Check for common errors in respirometry data

inspect() scans and subsets a data.frame object for errors that may affect the use of various functions in respR. By default, the function scans only the first 2 columns of a data frame and assumes that the first column is time data. A plot of the data is also produced, including a rolling regression plot using a width of floor(0.1 * nrow([data frame]) for a quick visual inspection of the rate pattern (or stability) of the data. Note that rates for oxygen uptake are returned as negative and plotted on a reverse axis; higher oxygen uptake rates are higher on the rate plot (more negative).

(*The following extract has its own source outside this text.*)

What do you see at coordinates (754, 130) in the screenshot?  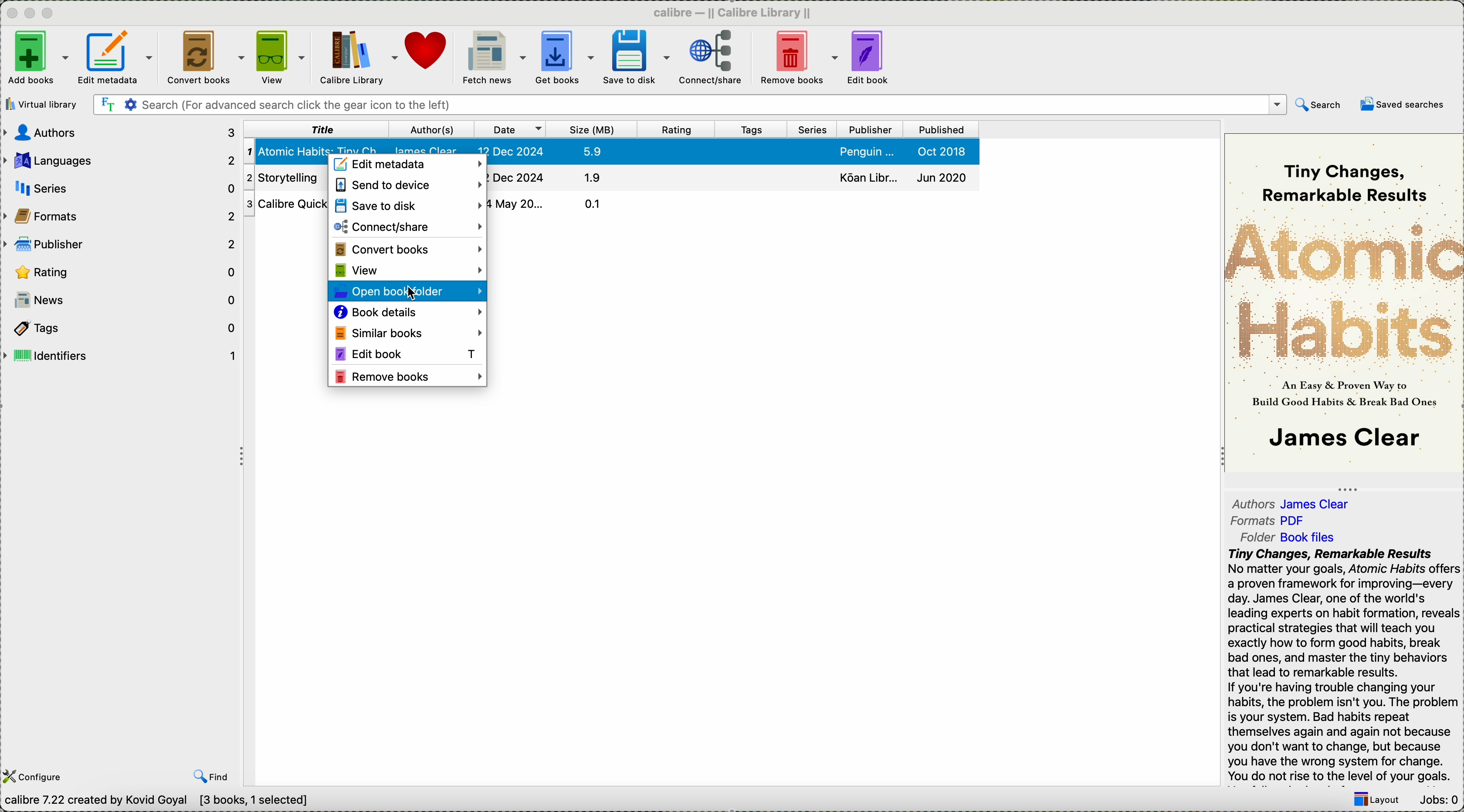 I see `tags` at bounding box center [754, 130].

inspect(df, time = NULL, oxygen = NULL, plot = TRUE)

Arguments

df	data.frame object. Accepts any object of class `data.frame`.
time	numeric vector. Defaults to NULL. This specifies the column number(s) of the time data to subset.
oxygen	numeric vector. Defaults to NULL. This specifies the column number(s) of the oxygen data to subset.
plot	logical. Defaults to TRUE. Plots the data for quick visual diagnosis. Works only when the subset dataframe contains exactly 2 columns.

Value

A list object of class inspect.

Details

Time columns are checked for NA/NaN values, sequential time, duplicate time and evenly-spaced time data. Oxygen columns are simply checked for NA/NaN data. Once data checks are complete, the function produces a list object which may be directly loaded into calc_rate(), calc_rate.bg(), calc_rate.ft(), and auto_rate() for further analyses.

If you wish to scan more than two columns, you can do so by specifying the time and oxygen arguments to select specific columns of a large data frame. However, the function will not produce a plot. Thus, you may inspect flowthrough respirometry data, which usually contains oxygen values for inflow and outflow, by specifying a vector of column numbers, e.g. oxygen = c(2,3).

Failed Checks

It should be noted most of these checks are for exploratory purposes only; they help diagnose potential issues with the data. For instance, very long experiments could have had sensor dropouts the user is completely unaware of. Other issues are not issues at all - for instance, an uneven time warning can result from using decimalised minutes, which is a completely valid time metric.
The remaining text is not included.